WHAT TO WORK ON:
Copy out the part of the material that opens with the line containing "Home (332, 23)" and closes with the line containing "I NOSTRI MEDICI (483, 112)", including both of those lines and the requests, adding -26 to every coordinate in the answers.

....................

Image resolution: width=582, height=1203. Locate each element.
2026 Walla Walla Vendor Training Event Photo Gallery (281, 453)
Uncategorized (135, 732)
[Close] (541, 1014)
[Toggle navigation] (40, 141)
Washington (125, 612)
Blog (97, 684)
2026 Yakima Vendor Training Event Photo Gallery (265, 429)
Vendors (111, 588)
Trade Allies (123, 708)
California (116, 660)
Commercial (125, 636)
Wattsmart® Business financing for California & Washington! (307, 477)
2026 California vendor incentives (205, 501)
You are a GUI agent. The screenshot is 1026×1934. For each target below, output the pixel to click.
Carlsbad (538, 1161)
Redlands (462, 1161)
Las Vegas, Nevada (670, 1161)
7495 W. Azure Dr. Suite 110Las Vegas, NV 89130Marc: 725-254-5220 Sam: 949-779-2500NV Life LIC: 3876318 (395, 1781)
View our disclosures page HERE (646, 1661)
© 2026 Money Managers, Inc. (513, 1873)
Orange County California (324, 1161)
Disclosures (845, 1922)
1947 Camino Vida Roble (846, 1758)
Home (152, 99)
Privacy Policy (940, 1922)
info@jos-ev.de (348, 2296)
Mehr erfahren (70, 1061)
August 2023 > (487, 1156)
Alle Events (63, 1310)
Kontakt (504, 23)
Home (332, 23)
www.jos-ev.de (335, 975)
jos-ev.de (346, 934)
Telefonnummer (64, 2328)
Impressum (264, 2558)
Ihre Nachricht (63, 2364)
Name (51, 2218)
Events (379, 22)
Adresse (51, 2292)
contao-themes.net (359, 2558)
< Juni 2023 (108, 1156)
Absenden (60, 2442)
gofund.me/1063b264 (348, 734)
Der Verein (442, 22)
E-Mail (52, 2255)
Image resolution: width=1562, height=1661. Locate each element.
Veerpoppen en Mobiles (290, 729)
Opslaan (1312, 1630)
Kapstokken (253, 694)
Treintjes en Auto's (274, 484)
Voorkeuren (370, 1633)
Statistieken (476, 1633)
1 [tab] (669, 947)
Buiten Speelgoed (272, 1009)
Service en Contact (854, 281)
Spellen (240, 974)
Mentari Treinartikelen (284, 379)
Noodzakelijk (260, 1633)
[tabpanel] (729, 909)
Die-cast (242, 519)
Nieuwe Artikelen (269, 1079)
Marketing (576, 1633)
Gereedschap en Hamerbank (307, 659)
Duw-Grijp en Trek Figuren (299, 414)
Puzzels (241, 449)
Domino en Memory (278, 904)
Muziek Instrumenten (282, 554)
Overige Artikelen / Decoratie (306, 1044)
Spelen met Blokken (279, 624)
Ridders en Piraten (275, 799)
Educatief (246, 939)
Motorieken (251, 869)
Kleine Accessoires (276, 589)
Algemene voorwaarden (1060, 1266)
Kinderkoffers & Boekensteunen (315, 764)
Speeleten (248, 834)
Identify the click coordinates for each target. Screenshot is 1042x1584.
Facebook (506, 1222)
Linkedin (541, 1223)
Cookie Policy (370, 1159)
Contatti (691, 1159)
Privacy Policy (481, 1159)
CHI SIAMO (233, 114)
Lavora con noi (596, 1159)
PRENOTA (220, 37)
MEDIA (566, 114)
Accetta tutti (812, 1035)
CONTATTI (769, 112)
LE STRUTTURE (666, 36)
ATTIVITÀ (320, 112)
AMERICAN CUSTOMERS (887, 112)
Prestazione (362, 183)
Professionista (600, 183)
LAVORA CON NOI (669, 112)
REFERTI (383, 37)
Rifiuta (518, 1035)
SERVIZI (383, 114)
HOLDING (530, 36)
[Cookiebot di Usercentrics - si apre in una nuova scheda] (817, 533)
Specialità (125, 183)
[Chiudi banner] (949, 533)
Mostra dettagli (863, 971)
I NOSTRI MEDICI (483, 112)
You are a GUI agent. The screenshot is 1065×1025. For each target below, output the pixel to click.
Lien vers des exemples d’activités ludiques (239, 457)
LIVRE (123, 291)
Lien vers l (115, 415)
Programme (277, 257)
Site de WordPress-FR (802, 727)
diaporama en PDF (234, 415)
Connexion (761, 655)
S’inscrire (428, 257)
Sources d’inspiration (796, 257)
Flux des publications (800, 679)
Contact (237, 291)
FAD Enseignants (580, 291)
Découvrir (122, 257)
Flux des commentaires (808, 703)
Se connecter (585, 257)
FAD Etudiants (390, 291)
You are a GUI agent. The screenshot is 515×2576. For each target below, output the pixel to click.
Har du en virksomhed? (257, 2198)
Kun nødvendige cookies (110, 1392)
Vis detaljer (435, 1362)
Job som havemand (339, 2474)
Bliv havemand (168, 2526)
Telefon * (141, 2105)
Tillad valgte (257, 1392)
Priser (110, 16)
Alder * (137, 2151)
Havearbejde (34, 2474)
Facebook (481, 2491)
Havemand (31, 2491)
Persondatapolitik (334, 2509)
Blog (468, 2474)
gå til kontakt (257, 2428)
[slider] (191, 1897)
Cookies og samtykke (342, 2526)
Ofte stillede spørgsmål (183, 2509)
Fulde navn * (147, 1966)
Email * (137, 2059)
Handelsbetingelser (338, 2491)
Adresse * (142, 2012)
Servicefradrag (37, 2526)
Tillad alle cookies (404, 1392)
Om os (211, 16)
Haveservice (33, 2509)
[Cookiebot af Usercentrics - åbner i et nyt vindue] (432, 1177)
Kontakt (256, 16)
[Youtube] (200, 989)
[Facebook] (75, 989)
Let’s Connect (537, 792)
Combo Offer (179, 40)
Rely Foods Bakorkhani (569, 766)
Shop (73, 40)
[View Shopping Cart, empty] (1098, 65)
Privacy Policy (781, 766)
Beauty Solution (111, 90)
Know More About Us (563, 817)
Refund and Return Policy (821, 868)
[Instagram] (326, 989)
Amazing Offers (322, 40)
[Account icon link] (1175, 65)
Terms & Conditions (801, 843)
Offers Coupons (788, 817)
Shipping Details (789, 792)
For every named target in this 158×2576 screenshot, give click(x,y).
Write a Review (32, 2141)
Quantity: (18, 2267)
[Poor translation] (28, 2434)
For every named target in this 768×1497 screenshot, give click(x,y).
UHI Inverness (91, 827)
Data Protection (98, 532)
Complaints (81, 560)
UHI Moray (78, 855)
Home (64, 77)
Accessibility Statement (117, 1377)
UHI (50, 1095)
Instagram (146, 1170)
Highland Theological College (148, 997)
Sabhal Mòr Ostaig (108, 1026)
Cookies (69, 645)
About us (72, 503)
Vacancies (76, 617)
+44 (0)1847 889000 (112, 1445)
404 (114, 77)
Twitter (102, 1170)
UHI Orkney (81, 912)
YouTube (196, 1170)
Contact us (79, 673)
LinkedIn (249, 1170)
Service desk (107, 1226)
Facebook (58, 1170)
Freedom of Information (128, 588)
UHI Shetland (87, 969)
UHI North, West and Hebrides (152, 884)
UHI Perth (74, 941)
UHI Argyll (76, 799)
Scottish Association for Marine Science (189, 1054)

....................

SOLUTION TO THIS PROBLEM:
Home (306, -3)
www.jos-ev.de (309, 949)
jos-ev.de (320, 908)
Telefonnummer (38, 2302)
Impressum (238, 2532)
Ihre Nachricht (37, 2338)
Name (25, 2192)
Events (353, -4)
Adresse (25, 2266)
contao-themes.net (333, 2532)
< Juni 2023 (82, 1130)
Absenden (34, 2416)
gofund.me/1063b264 (322, 708)
Der Verein (416, -4)
E-Mail (26, 2229)
Image resolution: width=1562, height=1661. Locate each element.
Veerpoppen en Mobiles (264, 703)
Opslaan (1286, 1604)
Kapstokken (227, 668)
Treintjes en Auto's (248, 458)
Voorkeuren (344, 1607)
Statistieken (450, 1607)
1 [tab] (643, 921)
Buiten Speelgoed (246, 983)
Service en Contact (828, 255)
Spellen (214, 948)
Mentari Treinartikelen (258, 353)
Noodzakelijk (234, 1607)
[tabpanel] (703, 883)
Die-cast (216, 493)
Nieuwe Artikelen (243, 1053)
Marketing (550, 1607)
Gereedschap en Hamerbank (281, 633)
Duw-Grijp en Trek Figuren (273, 388)
Puzzels (215, 423)
Domino en Memory (252, 878)
Muziek Instrumenten (256, 528)
Overige Artikelen / Decoratie (280, 1018)
Spelen met Blokken (253, 598)
Ridders en Piraten (249, 773)
Educatief (220, 913)
Motorieken (225, 843)
Kleine Accessoires (250, 563)
Algemene voorwaarden (1034, 1240)
Kinderkoffers & Boekensteunen (289, 738)
Speeleten (222, 808)
Identify the click coordinates for each target. Screenshot is 1042x1584.
Facebook (480, 1196)
Linkedin (515, 1197)
Cookie Policy (344, 1133)
Contatti (665, 1133)
Privacy Policy (455, 1133)
CHI SIAMO (207, 88)
Lavora con noi (570, 1133)
PRENOTA (194, 11)
MEDIA (540, 88)
Accetta tutti (786, 1009)
CONTATTI (743, 86)
LE STRUTTURE (640, 10)
ATTIVITÀ (294, 86)
AMERICAN CUSTOMERS (861, 86)
Prestazione (336, 157)
Professionista (574, 157)
LAVORA CON NOI (643, 86)
REFERTI (357, 11)
Rifiuta (492, 1009)
SERVIZI (357, 88)
HOLDING (504, 10)
[Cookiebot di Usercentrics - si apre in una nuova scheda] (791, 507)
Specialità (99, 157)
[Chiudi banner] (923, 507)
Mostra dettagli (837, 945)
I NOSTRI MEDICI (457, 86)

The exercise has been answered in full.